Extract ::

****

This assignment contains four subtasks. Use the lecture videos, as well as Reading 2: UML@Classroom to help you.
1. Explain the following use-case diagram.
2. Class diagram
Model a simplified email system using a UML class diagram. The system consists of several core components that interact with one another. Your class diagram must represent these components, their relationships, and relevant details such as attributes and methods.
Components to Model:
- User
- Users interact with the email system.
- Each user has a unique username and email address.
- Users can send and receive emails.
- Methods: sendEmail(), receiveEmail()
- Email
- Represents an email message.
- Each email has a sender, recipient(s), a subject, and a body.
- Emails can have attachments.
- Methods: addAttachment(), removeAttachment(), send()
- Attachment
- Represents an attachment to an email.
- Each attachment has a filename and a file size.
- An email can have zero or more attachments.
- Methods: download(), getSize()
- Inbox
- Each user has an inbox to store received emails.
- An inbox can contain multiple emails.
- Methods: addEmail(), removeEmail()
Requirements:
- Generalization:
- Model a generalization relationship between User and a possible subclass, AdminUser, which has additional methods to manage system users (e.g., addUser(), removeUser()).
- Relationships & Multiplicities:
- Each User can have one Inbox, but each Inbox can have many emails.
- Each Email must have one sender (a User), and one or more recipients (Users).
- Represent relationships using appropriate multiplicities.
- Attributes:
- Each class should include at least two attributes that represent important characteristics (e.g., username in User, subject in Email, filename in Attachment).
- Methods:
- Include methods for each class that describe its basic functionality (e.g., sendEmail() for User, download() for Attachment).
In addition to drawing the diagram, please also provide a brief description explaining the key relationships and design choices you made.

****

What you need to do ::
a – In the UML assignment, which methods are listed for the Attachment component?
b – Carry on writing the UML assignment from the point where it stops.

****

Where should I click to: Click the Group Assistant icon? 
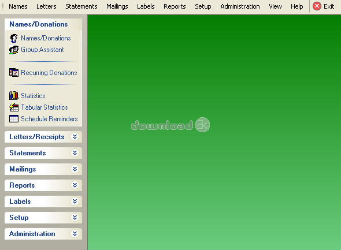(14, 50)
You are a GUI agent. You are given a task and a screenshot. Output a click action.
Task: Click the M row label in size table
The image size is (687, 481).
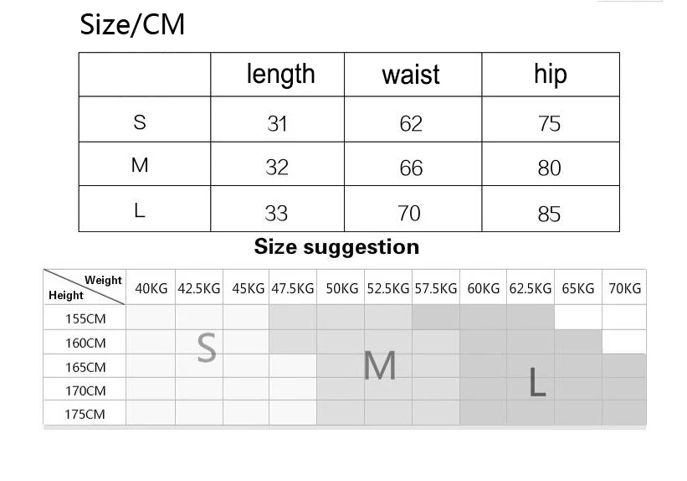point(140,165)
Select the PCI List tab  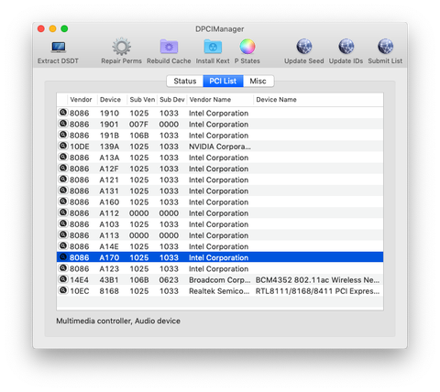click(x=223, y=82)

****

Answer list ::
a – download() and getSize()

b –
3. Sequence diagram
Explain the following sequence diagram:
4. State chart
Draw a UML state-chart diagram that models the behavior of a coffee machine. The machine allows users to select different types of coffee, brews the coffee, and dispenses it. Your diagram should show the various states of the coffee machine and how it transitions between those states.
Coffee Machine Behavior:
The coffee machine can transition between several states during its operation. Below is a description of the states and selections to include:
- Idle State
- The machine starts in the idle state, waiting for a user to make a coffee selection.
- It will transition out of this state when a user selects a coffee type.
- Coffee Selection State
- The user selects one of the available coffee types: Espresso, Cappuccino, or Latte
- After the selection is made, the machine verifies that there are sufficient ingredients to make the coffee.
- If the selection is valid and ingredients are available, it transitions to the brewing state. If not, it transitions to the error state.
- Brewing State (Compound State)
- After a valid selection, the machine enters the brewing state. This state consists of two concurrent actions:
- Water Heating: The machine heats the water.
- Bean Grinding: The machine grinds the coffee beans.
- Both actions must complete before brewing is finished.
- The brewing process can vary slightly depending on the coffee type selected (e.g., more milk for Latte or foam for Cappuccino).
- Dispensing State
- After brewing, the machine dispenses the selected coffee (Espresso, Cappuccino, or Latte) to the user.
- Once dispensing is complete, the machine returns to the idle state.
- Error State
- If there is an issue during selection (e.g., not enough ingredients or invalid selection), the machine enters the error state.
- After the issue is resolved, the machine returns to the idle state.
Requirements:
- States:
- Identify and model the different states of the coffee machine (e.g., idle, coffee selection, brewing, dispensing, error).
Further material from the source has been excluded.